ソケイヘルニア(脱腸)について
ソケイヘルニアとは、腹膜や腸の一部が筋膜の間から皮膚の下に出てくる病気です。ソケイヘルニアは年令に関係なく起こりうる病気で、手術のみが根治可能な治療方法です。
成人の場合は運動不足も含めてカラダの組織(股の付け根の筋肉)が弱くなることによって発症するケースがほとんどです。通常は特に痛みもありませんが、りきんだ時などに股の付け根付近に膨らみが現れます。
ヘルニアの種類
大人のヘルニア
- 内ソケイヘルニア 中年以降の男性に多く見られます。内ソケイ輪を通らず筋肉層(横筋筋膜)の断裂部から腹膜をかぶったまま、お腹の中の内容物(腸など)が出てくるソケイヘルニアです
- 大腿ヘルニア 女性(特に出産後)に多く見られます。鼠径部よりやや大腿部寄りにある大腿管と呼ばれる管を通ってお腹の中の内容物が出てくるソケイヘルニアです。ソケイヘルニアの中では最も嵌頓しやすく、注意が必要です。
子供のヘルニア
- 外ソケイヘルニア 内ソケイ輪(男性:睾丸にいく血管や精管が通う部分、女性:子宮円臍帯と血管が通う部分)の隙間から腹膜をかぶったまま、お腹の中の内容物(腸など)が出てくるソケイヘルニアです。男の子の精巣は、元々お腹の中にあり成長ともに袋の中に降りてきます。精巣が完全に袋の中におさまると通常、生まれる前に内ソケイ輪は狭くなり閉じてしまいます。生まれた後も閉じない場合にこのようなソケイヘルニアとなります。早期出産の場合に多く見られます。
ヘルニアを放っておくのは怖い!嵌頓とは
飛び出た脱腸(ソケイヘルニア)部分が、筋肉で締め付けられて戻らなくなった状態です。嵌頓状態になると、腸閉塞を起こして腸組織が壊死し命にかかわることがあります。

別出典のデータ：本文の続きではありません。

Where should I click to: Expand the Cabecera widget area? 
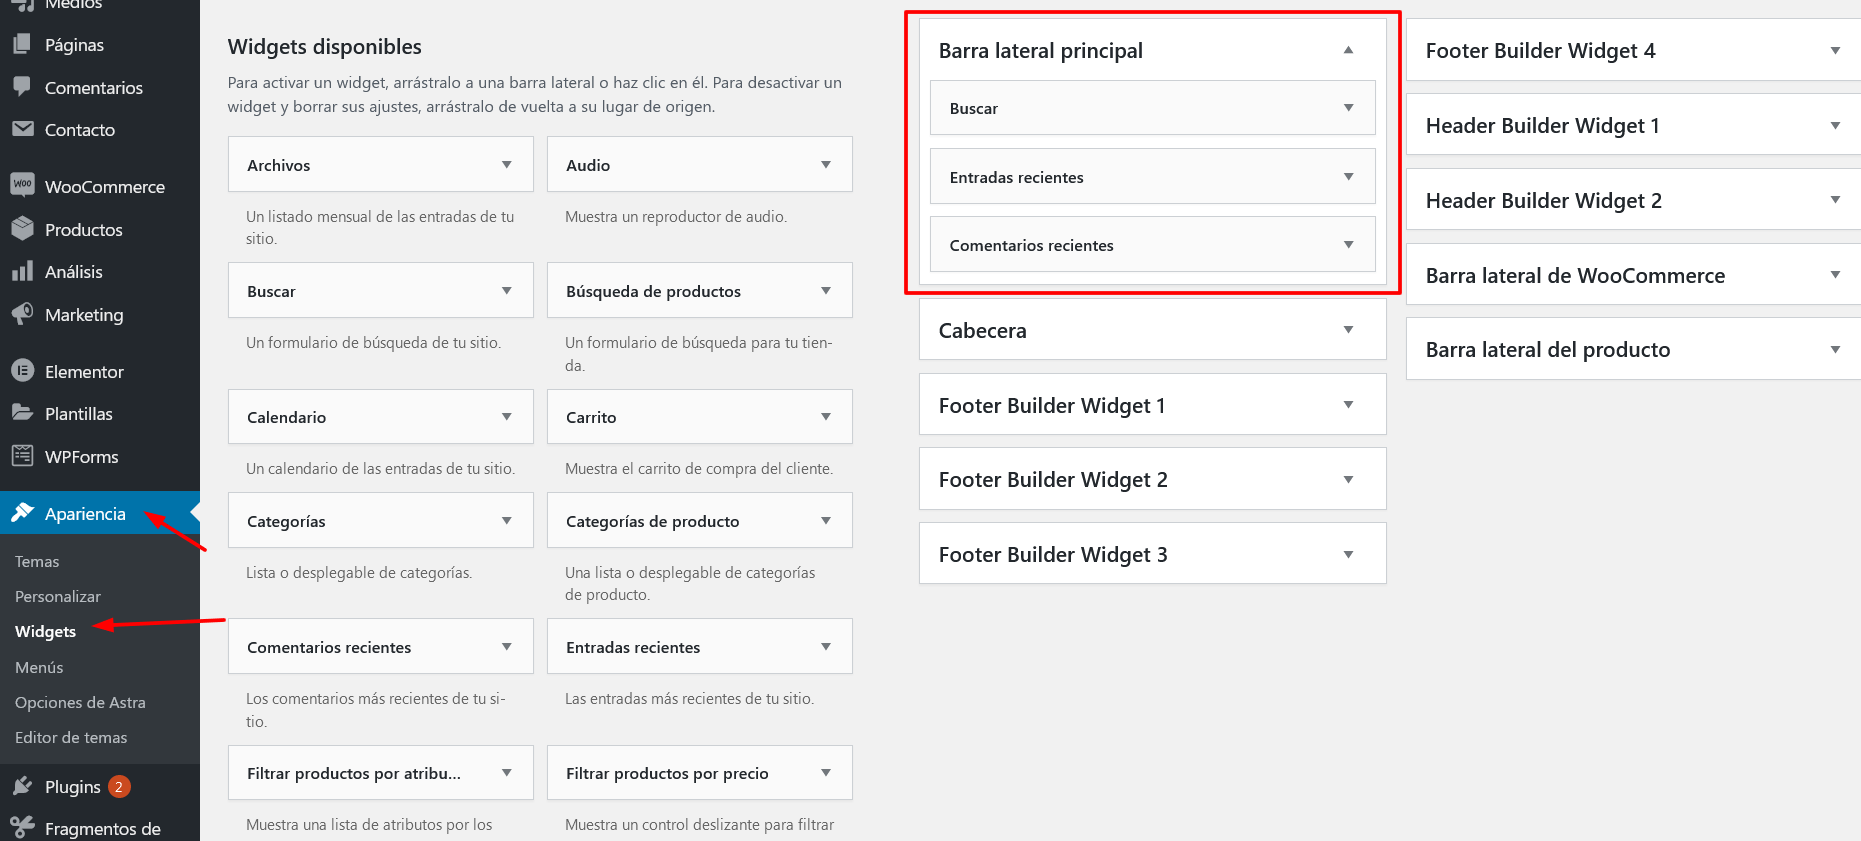[1348, 330]
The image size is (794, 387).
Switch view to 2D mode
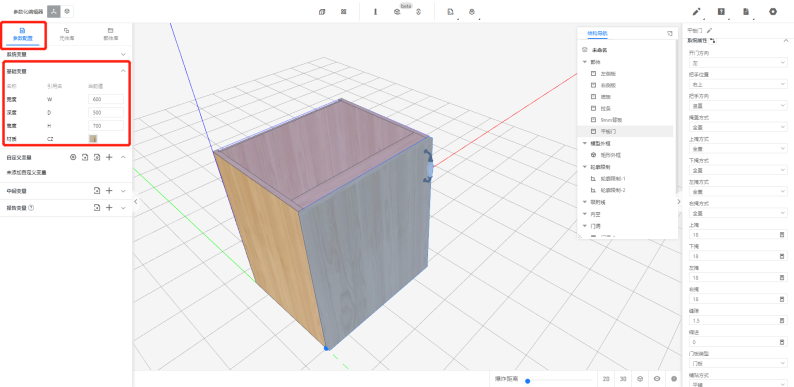(x=606, y=379)
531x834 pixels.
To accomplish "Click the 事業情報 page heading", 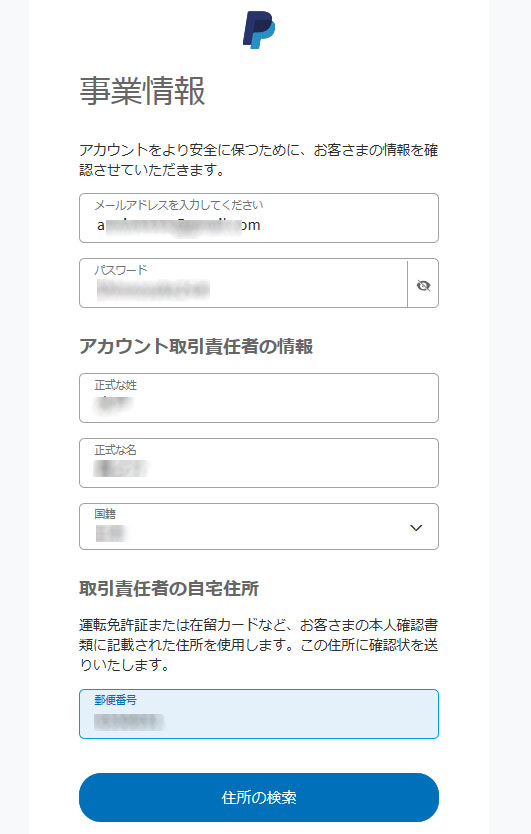I will pos(142,90).
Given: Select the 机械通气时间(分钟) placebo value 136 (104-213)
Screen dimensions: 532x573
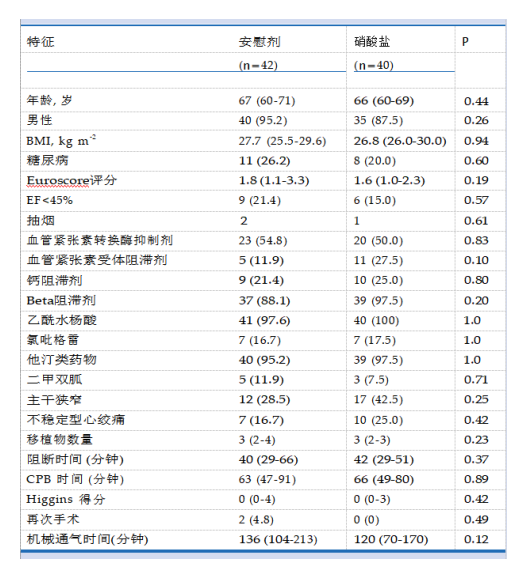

嵌頓になった場合、緊急手術が必要となりますので、すぐに病院を受診してください。
治療法について
成人の場合、ヘルニアバンド・脱腸帯を使用しても自然に治ることはなく、根本的治療法として、筋肉層に空いている穴をふさぐ手術しか治療法がありません。
小児の場合は、乳児期に発症した鼠径ヘルニアは幼児期までに自然治癒する場合があります。ただし、1~2年様子を見て改善がない場合、手術が必要となるケースが多いです。
当院で採用している「ヘルニア根治術(クーゲル法)」について
内側から人工の形状記憶シート(クーゲルパッチ)をあて、ソケイ部の穴を補強するので、お腹に力をいれてもシートが折れ曲がることが少なく、ソケイ部の組織を壊さないというメリットがあります。
ソケイ部には5ヵ所の穴の広がりやすい部位が存在しますが、すべての部位を補強することができます。
お腹の内側裏から人工シートを貼り付けるため、再発率は1%以下と低く、傷が小さく、術後の違和感も少ないのが特徴です。当院では、患者さんの安全を第一優先に考え、全身麻酔での手術を行っています。
手術後の傷について
クーゲル法では、恥骨と腸骨の中点を約2~3cm切開しシートを入れるため、他の手術法に比べて傷跡が小さく、早い段階で日常生活を送ることが出来ます。